### [Your goal]
Copy every line that holds the string "agent" from the data below.
***** Data extract
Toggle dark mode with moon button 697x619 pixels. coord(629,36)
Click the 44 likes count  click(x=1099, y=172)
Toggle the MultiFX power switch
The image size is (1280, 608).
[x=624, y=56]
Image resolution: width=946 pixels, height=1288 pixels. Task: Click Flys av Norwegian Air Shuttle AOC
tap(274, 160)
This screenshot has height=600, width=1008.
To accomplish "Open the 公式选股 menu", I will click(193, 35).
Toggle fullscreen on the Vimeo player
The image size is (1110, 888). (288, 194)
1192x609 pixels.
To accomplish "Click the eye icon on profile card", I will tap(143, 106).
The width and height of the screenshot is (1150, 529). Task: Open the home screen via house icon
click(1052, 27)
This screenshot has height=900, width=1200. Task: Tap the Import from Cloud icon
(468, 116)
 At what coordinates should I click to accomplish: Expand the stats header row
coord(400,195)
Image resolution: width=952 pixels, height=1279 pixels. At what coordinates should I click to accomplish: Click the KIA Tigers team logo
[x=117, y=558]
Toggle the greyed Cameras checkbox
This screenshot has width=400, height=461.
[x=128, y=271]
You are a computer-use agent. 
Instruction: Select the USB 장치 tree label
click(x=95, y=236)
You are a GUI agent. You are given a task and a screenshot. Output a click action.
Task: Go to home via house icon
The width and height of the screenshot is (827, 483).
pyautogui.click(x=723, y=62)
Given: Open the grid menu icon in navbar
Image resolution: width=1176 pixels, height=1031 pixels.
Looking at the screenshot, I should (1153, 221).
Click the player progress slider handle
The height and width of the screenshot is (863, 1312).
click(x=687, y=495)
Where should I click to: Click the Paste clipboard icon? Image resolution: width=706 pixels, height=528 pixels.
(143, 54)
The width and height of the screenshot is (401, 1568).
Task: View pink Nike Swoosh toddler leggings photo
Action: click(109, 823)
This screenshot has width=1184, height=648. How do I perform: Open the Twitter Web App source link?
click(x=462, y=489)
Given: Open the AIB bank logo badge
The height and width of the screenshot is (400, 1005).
**********
### [Worked solution]
You are a computer-use agent. 
You are a GUI agent. You are given a task and a screenshot. Output a click action.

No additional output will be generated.